What kind of advice were you given about marriage when you were single?
The only advice that I got from family was, well, my grandmother always said you should love who loves you, not necessarily who you love. I don’t think we ever really spoke about marriage in my family.
In general how close to your ideal did you come in your marriage?
In general it’s not too far off. There’s just certain things that kind of rub me the wrong way. Circumstances kind of altered the dream that I had. Circumstances beyond my control that changed the dynamics. It’s not like what you see on TV where you get the house, the husband, 2.5 kids, etc. That’s what they show you but that’s not reality.
Before we go into what shifted, describe your marriage during the honeymoon phase.
It was perfect. My husband was very attentive. He was very loving. He, you know, he wined and dined me. Romanced me too. It was good! Life was good and everything seemed to be going according to plan how I hoped it would.
Share when things begin to shift that made you question your decision to marry your spouse.
Things began to shift once we had children because then the responsibility totally shifted. So it’s no longer just you and this person, happy-go-lucky and do whatever. Now you have people who need you just as much or more than your husband.
Why would having kids bring division versus unity?

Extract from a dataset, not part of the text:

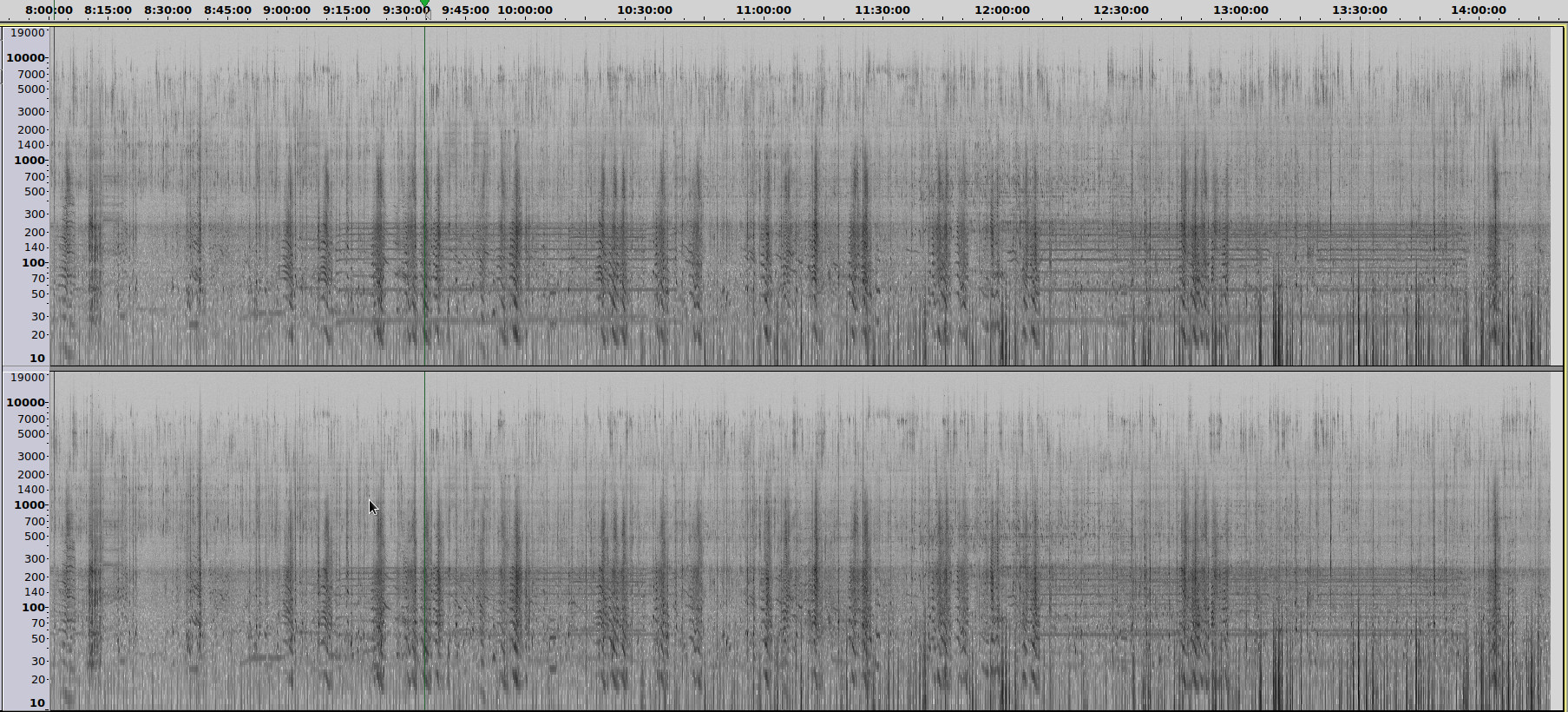Click 19000 on the bottom channel frequency scale
The height and width of the screenshot is (712, 1568).
tap(27, 378)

I would not say it brought division but it just changes your priorities. My children have special needs that require more care than the average child would, which in turn puts a lot of stress on our marriage. The first year of their lives they required 24-hour supervision. We had to constantly monitor them. Needless to say they were in the room with us. I kept them close to me out of convenience. That breaks up your sleep, your cuddle time, and your intimacy. We just became roommates; two people taking care of their kids. Not to say the intimacy wasn’t there, but it was few and far between. As the years progressed it grew further and further.

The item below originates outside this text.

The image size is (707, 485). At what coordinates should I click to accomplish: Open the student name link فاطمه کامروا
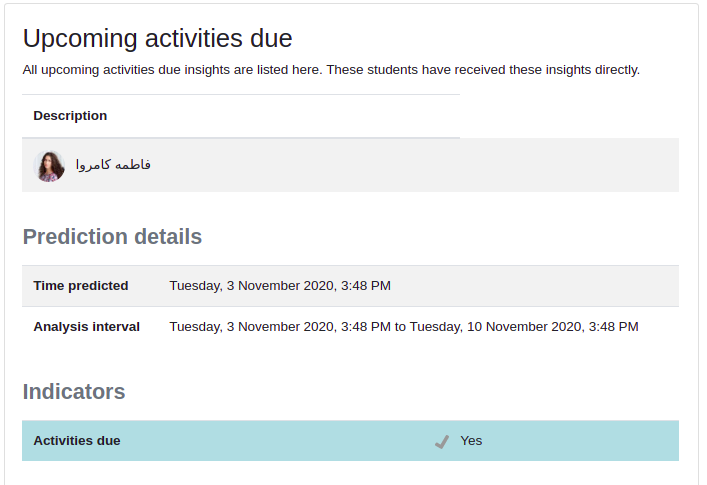click(113, 165)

Outside of the children, what other issues arose or were ongoing?
I felt like I always had to be the bigger person to compromise when situations happened with his kids from a previous marriage. I guess I always I felt as if I was the adult, so I felt as if he should take care of them and their needs instead of me and mine because I was more understanding of the situation.

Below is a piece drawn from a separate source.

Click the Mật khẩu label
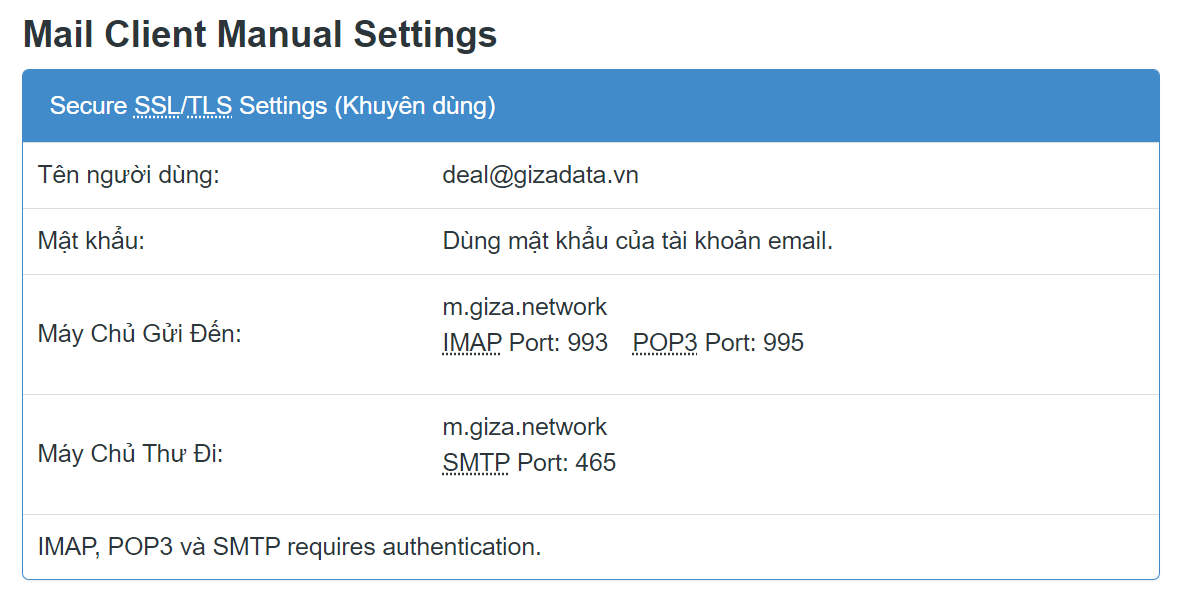Viewport: 1180px width, 605px height. pyautogui.click(x=91, y=241)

In light of that, didn’t he understand that he had to balance things since he was in a new marriage with newborn children?
He would always say to me that he had to take care of those kids [from the previous marriage] so that he could get them situated like going to college, etc., and by doing so it would make it easier for him to then focus on our kids. He felt I had help from my family members with our children, so he felt he did not need to step in.
In a way you gave him the green light to do so, which means there were greater repercussions than you imagined. Is this an area where you feel you compromised too much?
What are your thoughts about that?
I think in retrospect I should have given him like a time frame, or should have insisted that he balance the two families. I thought that I was kind of like alleviating some of the stress on him. He couldn’t afford to take care of both families on his budget. For the most part I took care of our children. Had I said to him that it was not fair and that I get that the other kids are his, but we [my kids and me] are also his family. I allowed him to enable his other kids. They don’t call or talk to him because I think in their head they think he is busy taking care of us, the new family. He feels guilty because he is not there with his older kids. He doesn’t allow them to grow up or give them the tools to learn how to become responsible, productive members of society. Because of the guilt he does everything for them.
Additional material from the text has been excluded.